2012-08-24

My Oddball Austrianism

There are only two kinds of music: good and bad.
-- Apocryphal quote commonly attributed to Duke Ellington

I first encountered this quote at about the age of twenty while trying to talk a couple of local musicians into joining my band. They didn't, but the quote always stuck with me. As John J. Kafalas notes, even though the quote may not really have come from Ellington, it doesn't matter who originally said it. It's simply something true about music.

It is also something true of other things, and by "other things," I mean economic theories.

There are really only two kinds of economic theories: good ones and bad ones. As much as the economics blogosphere features passionate ideological debates between competing schools of thought, a lot of this really just comes down to squabbling among in-groups. What I mean is, if we're talking about science and truth, it doesn't matter who "wins" the squabble. All that matters is reality, the truth.

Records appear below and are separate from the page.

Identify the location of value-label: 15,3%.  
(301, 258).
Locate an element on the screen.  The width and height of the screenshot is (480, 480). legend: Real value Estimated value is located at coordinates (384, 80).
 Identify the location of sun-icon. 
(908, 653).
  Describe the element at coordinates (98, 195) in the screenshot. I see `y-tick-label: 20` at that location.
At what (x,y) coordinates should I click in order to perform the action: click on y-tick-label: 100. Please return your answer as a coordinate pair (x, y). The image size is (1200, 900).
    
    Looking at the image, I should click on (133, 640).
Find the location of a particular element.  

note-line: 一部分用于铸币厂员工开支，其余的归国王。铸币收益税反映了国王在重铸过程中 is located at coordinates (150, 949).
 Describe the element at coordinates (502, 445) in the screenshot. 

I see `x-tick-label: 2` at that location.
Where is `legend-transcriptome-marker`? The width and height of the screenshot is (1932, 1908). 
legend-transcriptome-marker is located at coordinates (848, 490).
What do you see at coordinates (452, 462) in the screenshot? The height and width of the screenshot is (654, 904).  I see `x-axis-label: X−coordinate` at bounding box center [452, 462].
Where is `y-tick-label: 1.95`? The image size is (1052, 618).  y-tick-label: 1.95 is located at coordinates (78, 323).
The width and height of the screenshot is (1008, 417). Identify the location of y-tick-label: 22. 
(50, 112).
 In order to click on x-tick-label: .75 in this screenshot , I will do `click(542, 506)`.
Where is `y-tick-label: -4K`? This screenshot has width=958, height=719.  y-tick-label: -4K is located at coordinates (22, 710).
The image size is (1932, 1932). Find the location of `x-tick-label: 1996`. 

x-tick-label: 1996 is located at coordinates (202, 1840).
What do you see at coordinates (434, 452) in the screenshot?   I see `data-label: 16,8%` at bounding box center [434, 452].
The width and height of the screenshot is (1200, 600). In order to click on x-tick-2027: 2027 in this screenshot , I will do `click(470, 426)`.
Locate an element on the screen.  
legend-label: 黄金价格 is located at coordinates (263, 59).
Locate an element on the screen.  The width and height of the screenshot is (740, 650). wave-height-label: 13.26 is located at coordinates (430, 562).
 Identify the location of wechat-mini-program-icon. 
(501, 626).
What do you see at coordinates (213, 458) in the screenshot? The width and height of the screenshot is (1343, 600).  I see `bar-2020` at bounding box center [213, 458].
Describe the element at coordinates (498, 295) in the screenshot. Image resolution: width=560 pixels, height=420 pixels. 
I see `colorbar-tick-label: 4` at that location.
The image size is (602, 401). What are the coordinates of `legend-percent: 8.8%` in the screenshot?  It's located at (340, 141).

While I like to call myself an adherent of Austrian School economic theory, as the years go by I become progressively more aware of the differences between my feelings on Austrianism and the feelings apparently held by the majority of self-described Austrian School economists. Holding a heterodox view of an already heterodox discipline elevates the absurdity of all of this to unbelievable levels, but the fact remains: I am not your garden-variety Austrian adherent.

In truth, though, my economic views are closer to orthodox than they are to heterodox. I believe in any theory that is theoretically sound and has strong predictive value. What this means is that I reject things like the Keynesian income identity, because it is circular reasoning; and I embrace things like the Austrian Business Cycle Theory, because there are no logical reasons to believe it isn't true.

I am not one of those Austrian School economists who discount everything every Keynesian or Monetarist or whatever may happen to say, simply because it isn't Austrian. If Greg Mankiw or Paul Krugman says something that makes sense, it makes sense. If Amartya Sen demonstrates something that is undeniably true, then that's what it is. It doesn't matter which in-group these folks happen to belong to. Truth is truth.

But that also means that I don't discount things like heterodox Austrian School economics simply by virtue of the fact that it's heterodox.

One thing is for certain, I am not at all interested in choosing sides among competing in-groups. If something is true, I am more than happy to accept its truth - by virtue of the fact that it is true, not because it happens to be a prevailing opinion.

Therefore, unlike many other fans of Austrian School economics, I accept some theories and concepts from outside the Austrian school. And unlike many fans of more mainstream economic schools of thought, I accept those aspects of the Austrian school approach that are undeniably true. But I am out-growing the idea that, e.g. Ludwig von Mises was a radically different economist than his peers. Instead, I simply view him as a brilliant economist. His ideas are correct as far as I have been able to determine.

But that is a fact about Mises, not a fact about "Austrian economics." There are only two kinds of economic theories: correct ones and incorrect ones.